→ **EXTRACTED TEXT**:
★ ★ ★ ★ ★ ★ ★

For all pile driving and DTH activities, a minimum of one PSO must be 
assigned to the active pile driving or DTH location to monitor the 
shutdown zones and as much of the Level A and Level B harassment zones 
as possible. For activities in Table 4 above with Level B harassment 
zones larger than 6000 m, an additional PSO must be stationed at Fort 
Story to monitor as much of the Level B harassment zone as possible.

Reporting

    A draft marine mammal monitoring report will be submitted to NMFS 
within 90 days after the completion of pile driving and removal 
activities, or 60 days prior to a requested date of issuance of any 
future IHAs for projects at the same location, whichever comes first. 
The report will include an overall description of work completed, a 
narrative regarding marine mammal sightings, and associated PSO data 
sheets. Specifically, the report must include:

[[Page 67033]]

     Dates and times (begin and end) of all marine mammal 
monitoring;
     Construction activities occurring during each daily 
observation period, including the number and type of piles driven or 
removed and by what method (i.e., impact or cutting) and the total 
equipment duration for cutting for each pile or total number of strikes 
for each pile (impact driving);
     PSO locations during marine mammal monitoring;
     Environmental conditions during monitoring periods (at 
beginning and end of PSO shift and whenever conditions change 
significantly), including Beaufort sea state and any other relevant 
weather conditions including cloud cover, fog, sun glare, and overall 
visibility to the horizon, and estimated observable distance;
     Upon observation of a marine mammal, the following 
information: Name of PSO who sighted the animal(s) and PSO location and 
activity at time of sighting; Time of sighting; Identification of the 
animal(s) (e.g., genus/species, lowest possible taxonomic level, or 
unidentified), PSO confidence in identification, and the composition of 
the group if there is a mix of species; Distance and bearing of each 
marine mammal observed relative to the pile being driven for each 
sighting (if pile driving was occurring at time of sighting); Estimated 
number of animals (min/max/best estimate); Estimated number of animals 
by cohort (adults, juveniles, neonates, group composition, etc.); 
Animal's closest point of approach and estimated time spent within the 
harassment zone; Description of any marine mammal behavioral 
observations (e.g., observed behaviors such as feeding or traveling), 
including an assessment of behavioral responses thought to have 
resulted from the activity (e.g., no response or changes in behavioral 
state such as ceasing feeding, changing direction, flushing, or 
breaching);
     Number of marine mammals detected within the harassment 
zones, by species; and
     Detailed information about any implementation of any 
mitigation triggered (e.g., shutdowns and delays), a description of 
specific actions that ensued, and resulting changes in behavior of the 
animal(s), if any.
    If no comments are received from NMFS within 30 days, the draft 
final report will constitute the final report. If comments are 
received, a final report addressing NMFS comments must be submitted 
within 30 days after receipt of comments.

★ ★ ★ ★ ★ ★ ★

→ **DATASET CONTENT**:
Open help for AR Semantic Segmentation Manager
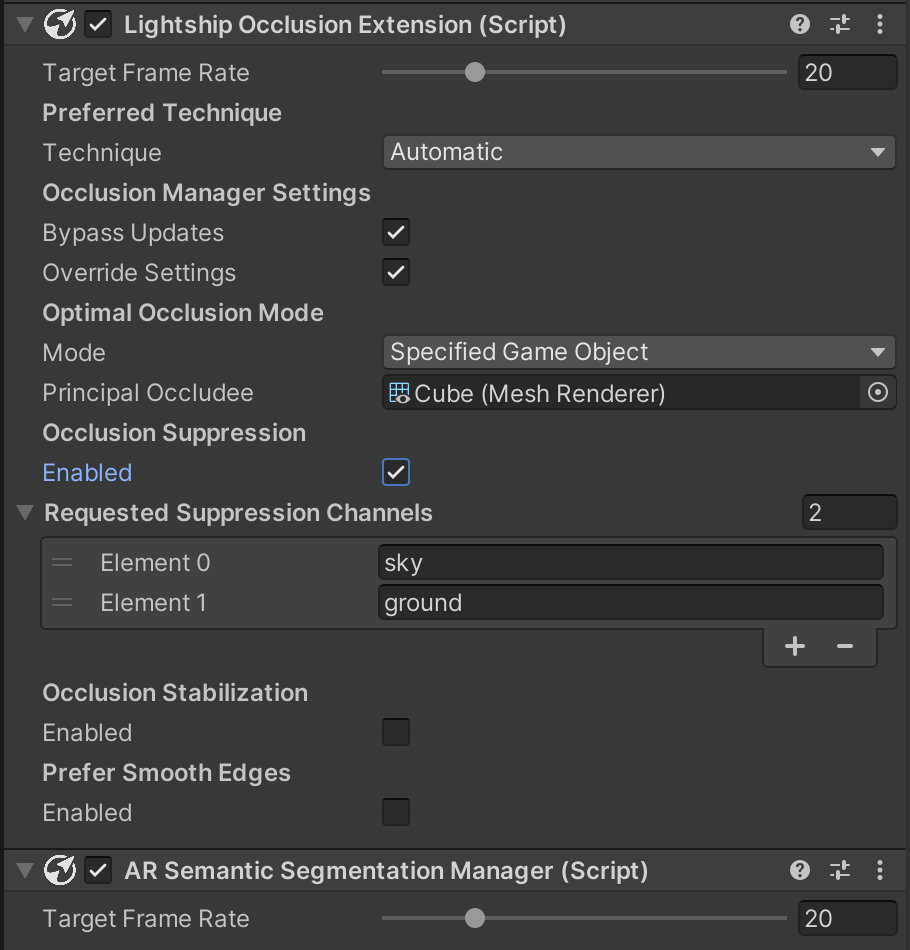This screenshot has width=910, height=950. pyautogui.click(x=799, y=870)
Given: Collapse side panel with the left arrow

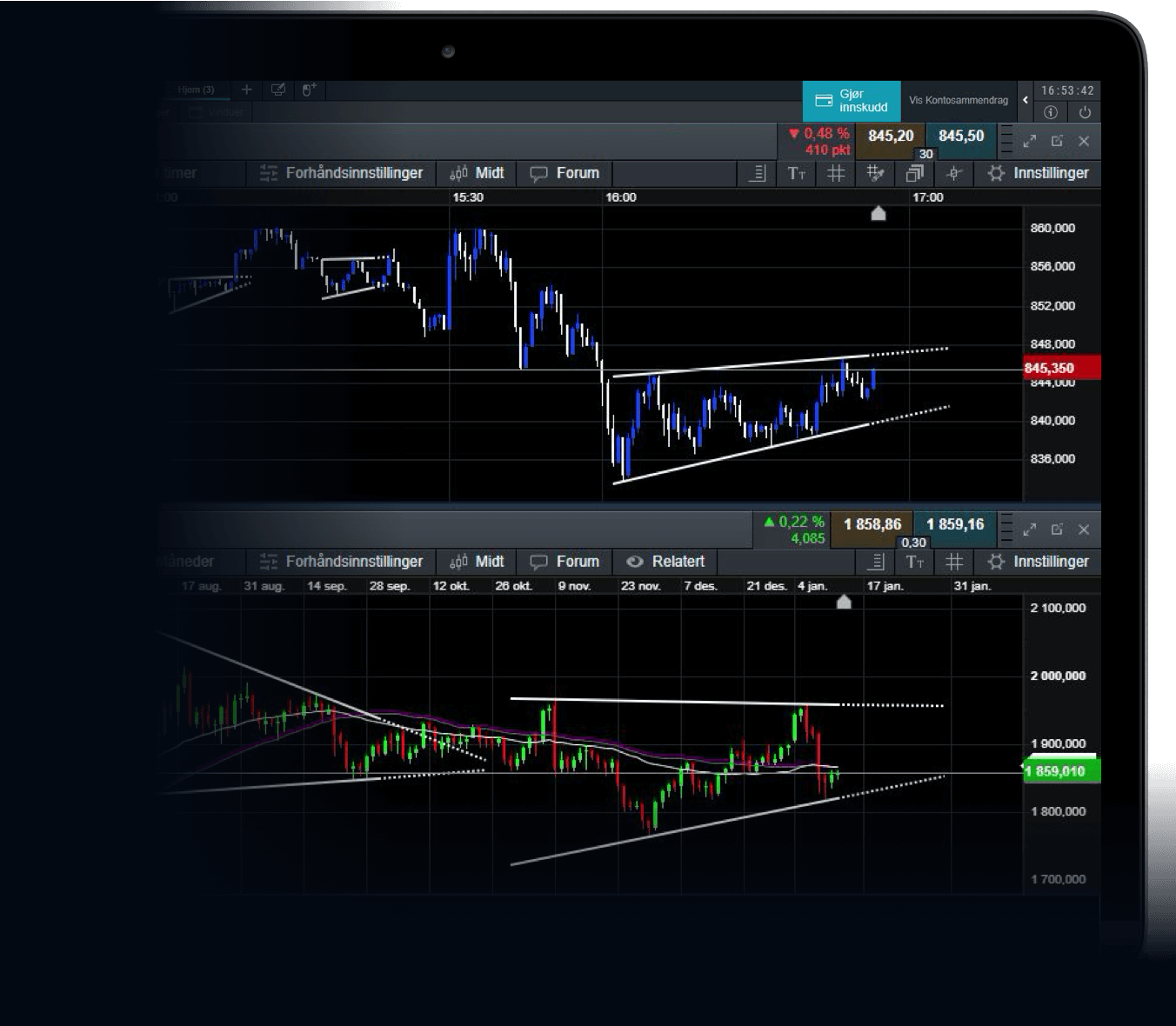Looking at the screenshot, I should pos(1026,100).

★ ★ ★ ★ ★ ★ ★

→ **REQUIRED TASKS**:
a: Summarize the excerpt on marine mammal monitoring and reporting in two sentences.
b: Answer these from the excerpt on marine mammal monitoring and reporting:
(i) Where must the additional PSO be stationed?
(ii) Which sea state scale must the report include?
(iii) If NMFS sends comments, how soon must the final report be submitted?
c: Carry on the excerpt on marine mammal monitoring and reporting from the point where it stops.
The data aren't needed for any of this.

→ **SOLVED PROBLEMS**:
a: At least one PSO must be assigned to each active pile driving or DTH location, with an additional PSO at Fort Story for activities whose Level B harassment zones exceed 6000 m. A draft monitoring report describing the work, the marine mammal sightings, and the PSO data sheets goes to NMFS within 90 days after pile activities end or 60 days before a requested future IHA issuance date, whichever comes first, and it becomes the final report if NMFS sends no comments within 30 days.

b:
(i) At Fort Story.
(ii) The Beaufort sea state.
(iii) Within 30 days after the comments are received.

c:
Reporting Injured or Dead Marine Mammals

    In the event that personnel involved in the construction activities 
discover an injured or dead marine mammal, the IHA-holder must 
immediately cease the specified activities and report the incident to 
the Office of Protected Resources (OPR) 
([email protected]), NMFS and to Greater Atlantic 
Regional Stranding Coordinator as soon as feasible. If the death or 
injury was clearly caused by the specified activity, CTJV must 
immediately cease the specified activities until NMFS is able to review 
the circumstances of the incident and determine what, if any, 
additional measures are appropriate to ensure compliance with the terms 
of the IHA. The IHA-holder must not resume their activities until 
notified by NMFS. The report must include the following information:
     Time, date, and location (latitude/longitude) of the first 
discovery (and updated location information if known and applicable);
     Species identification (if known) or description of the 
animal(s) involved;
     Condition of the animal(s) (including carcass condition if 
the animal is dead);
     Observed behaviors of the animal(s), if alive;
     If available, photographs or video footage of the 
animal(s); and
     General circumstances under which the animal was 
discovered.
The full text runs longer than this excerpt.